Ugazio describes the situations that may undermine such strategies and lead to the development of phobias. Alberto comes for therapy because he is no longer able to use an elevator and suffers severe panic attacks when he travels on planes. His claustrophobia developed shortly after the death of his father, and his being dropped by a recent girlfriend. It is not, Ugazio remarks, the bereavement or new responsibility resulting from the father’s death that has led to the crisis, but the intense intimacy that was established with the father during his sickness. This, together with the unexpected loss of a girlfriend, is forcing Alberto to acknowledge an intense need for attachment, but for him to succumb to that need would bring an unacceptable loss of self-esteem. As he seeks to ignore and repress the issue, t
he claustrophobic symptoms, the horror of the enclosed space - and in particular those enclosed spaces he needs to use if he is to continue his independent lifestyle - become a powerful metaphorical reminder of his aversion to and yet need of the tightly enclosed relationship. Though he has no plans to enter therapy with his family, Alberto chooses a systemic therapist because he feels that this will not involve the development of a close relationship of the variety associated with traditional psychoanalysis. Thus, even while gritting his teeth and admitting a problem, he is simultaneously seeking to reinforce his independence. In the first session he demands to become like a tower that will not fall’.

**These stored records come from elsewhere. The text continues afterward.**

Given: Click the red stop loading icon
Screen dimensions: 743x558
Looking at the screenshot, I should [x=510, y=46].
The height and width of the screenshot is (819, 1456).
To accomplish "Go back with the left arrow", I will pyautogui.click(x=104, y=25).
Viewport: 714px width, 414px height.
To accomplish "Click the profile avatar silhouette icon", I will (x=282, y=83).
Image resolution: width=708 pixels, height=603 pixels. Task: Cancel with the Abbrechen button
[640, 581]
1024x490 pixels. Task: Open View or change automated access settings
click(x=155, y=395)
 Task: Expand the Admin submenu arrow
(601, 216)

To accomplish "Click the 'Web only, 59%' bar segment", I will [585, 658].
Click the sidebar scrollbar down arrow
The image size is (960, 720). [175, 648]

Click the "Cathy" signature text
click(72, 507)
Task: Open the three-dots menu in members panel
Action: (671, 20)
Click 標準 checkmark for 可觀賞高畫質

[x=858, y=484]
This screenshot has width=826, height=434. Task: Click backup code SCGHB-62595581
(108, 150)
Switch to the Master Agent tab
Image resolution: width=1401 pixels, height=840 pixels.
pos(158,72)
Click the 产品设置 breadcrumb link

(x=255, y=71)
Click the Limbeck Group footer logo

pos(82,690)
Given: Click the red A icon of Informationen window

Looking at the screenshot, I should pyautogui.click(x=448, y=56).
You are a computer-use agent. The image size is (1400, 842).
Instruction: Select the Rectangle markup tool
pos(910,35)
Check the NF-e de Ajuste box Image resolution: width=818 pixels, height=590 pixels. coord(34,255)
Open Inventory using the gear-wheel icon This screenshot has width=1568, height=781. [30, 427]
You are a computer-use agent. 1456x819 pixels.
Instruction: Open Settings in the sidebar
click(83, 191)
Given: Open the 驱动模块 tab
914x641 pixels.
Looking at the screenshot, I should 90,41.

With a ‘strategy’ diametrically opposed to Alberto’s, giving more importance to attachment yet yearning for independence, Elisa’s crises are agoraphobic rather than claustrophobic. They force her to stay at home. The first came as she stepped on board the cruiser for her honeymoon. Ugazio remarks: ‘Going to Greece meant a decisive move away from the protective relationship with her mother … not to go meant damaging her marriage and the independence and self-esteem that went with it.’ In her case, the ensuing mental disorder does not so much resolve the problem as remove it from discussion. Her husband will give up the cruise, and many other adventurous projects over the decade before they enter therapy, not because Elisa isn’t genuinely enthusiastic and supportive, on the contrary, but because she is ill, she can’t go out.